■ Stated exercise:
List every line in the entries below that contains the string "coordinates". Case must match.

═════ Given records

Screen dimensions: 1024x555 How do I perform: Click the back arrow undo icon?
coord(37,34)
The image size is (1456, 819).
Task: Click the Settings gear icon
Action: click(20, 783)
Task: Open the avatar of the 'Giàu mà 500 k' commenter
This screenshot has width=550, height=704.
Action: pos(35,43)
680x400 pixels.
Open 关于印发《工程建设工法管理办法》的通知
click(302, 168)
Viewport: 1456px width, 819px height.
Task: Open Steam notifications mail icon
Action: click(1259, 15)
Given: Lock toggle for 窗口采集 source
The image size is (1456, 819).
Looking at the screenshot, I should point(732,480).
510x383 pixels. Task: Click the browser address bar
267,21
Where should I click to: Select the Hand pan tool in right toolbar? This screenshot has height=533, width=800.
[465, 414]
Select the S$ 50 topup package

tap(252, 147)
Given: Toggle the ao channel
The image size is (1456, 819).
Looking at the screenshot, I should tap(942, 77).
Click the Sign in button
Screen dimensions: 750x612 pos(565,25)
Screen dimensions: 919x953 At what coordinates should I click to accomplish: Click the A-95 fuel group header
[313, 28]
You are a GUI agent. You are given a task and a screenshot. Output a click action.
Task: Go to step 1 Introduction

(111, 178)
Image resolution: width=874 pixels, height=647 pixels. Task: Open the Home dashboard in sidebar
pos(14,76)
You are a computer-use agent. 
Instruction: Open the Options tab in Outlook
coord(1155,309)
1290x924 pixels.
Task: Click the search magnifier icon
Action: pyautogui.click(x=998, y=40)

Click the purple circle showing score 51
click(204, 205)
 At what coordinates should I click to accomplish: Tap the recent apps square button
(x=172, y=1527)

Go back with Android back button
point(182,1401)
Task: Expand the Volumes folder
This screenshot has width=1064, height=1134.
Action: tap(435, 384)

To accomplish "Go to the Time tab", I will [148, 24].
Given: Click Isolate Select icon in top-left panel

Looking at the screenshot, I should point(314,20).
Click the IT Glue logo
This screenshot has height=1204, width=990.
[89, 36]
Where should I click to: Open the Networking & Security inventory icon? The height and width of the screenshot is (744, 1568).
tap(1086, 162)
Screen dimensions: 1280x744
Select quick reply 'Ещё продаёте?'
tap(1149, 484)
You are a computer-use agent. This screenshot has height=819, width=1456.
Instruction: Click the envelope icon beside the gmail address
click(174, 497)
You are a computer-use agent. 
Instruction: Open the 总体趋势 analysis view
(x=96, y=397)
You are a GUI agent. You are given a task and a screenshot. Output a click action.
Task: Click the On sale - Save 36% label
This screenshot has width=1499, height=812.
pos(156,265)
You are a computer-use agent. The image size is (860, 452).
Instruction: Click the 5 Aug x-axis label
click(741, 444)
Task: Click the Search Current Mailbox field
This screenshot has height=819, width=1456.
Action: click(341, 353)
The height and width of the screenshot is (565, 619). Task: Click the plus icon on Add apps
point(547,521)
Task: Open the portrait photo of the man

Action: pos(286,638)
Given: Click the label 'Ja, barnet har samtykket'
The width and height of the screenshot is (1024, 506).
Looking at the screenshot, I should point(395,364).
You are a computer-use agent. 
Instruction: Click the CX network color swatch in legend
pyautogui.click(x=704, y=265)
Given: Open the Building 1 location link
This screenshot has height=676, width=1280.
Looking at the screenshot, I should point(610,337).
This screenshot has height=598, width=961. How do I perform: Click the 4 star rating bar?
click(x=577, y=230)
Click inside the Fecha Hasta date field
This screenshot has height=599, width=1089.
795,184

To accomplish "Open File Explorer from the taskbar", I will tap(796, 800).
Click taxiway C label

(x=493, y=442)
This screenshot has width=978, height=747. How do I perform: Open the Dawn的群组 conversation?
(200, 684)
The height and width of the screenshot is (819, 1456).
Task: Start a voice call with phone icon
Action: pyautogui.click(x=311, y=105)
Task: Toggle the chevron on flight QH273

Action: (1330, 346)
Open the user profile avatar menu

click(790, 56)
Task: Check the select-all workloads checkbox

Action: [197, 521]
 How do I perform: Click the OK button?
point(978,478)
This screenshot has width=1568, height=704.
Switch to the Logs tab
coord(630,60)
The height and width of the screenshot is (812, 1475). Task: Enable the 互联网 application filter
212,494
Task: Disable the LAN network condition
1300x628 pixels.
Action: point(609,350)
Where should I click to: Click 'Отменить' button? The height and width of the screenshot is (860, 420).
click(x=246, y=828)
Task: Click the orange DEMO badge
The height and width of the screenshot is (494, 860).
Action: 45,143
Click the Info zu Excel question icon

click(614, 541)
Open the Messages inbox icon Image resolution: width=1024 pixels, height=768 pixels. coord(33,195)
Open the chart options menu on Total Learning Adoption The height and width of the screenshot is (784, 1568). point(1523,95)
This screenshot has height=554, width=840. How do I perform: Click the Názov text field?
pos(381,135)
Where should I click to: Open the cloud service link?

══════════

■ Complete response:
Screen dimensions: 919x953 At what coordinates should I click to accomplish: Click the A-95 fuel group header
 At what coordinates should I click to accomplish: Tap the recent apps square button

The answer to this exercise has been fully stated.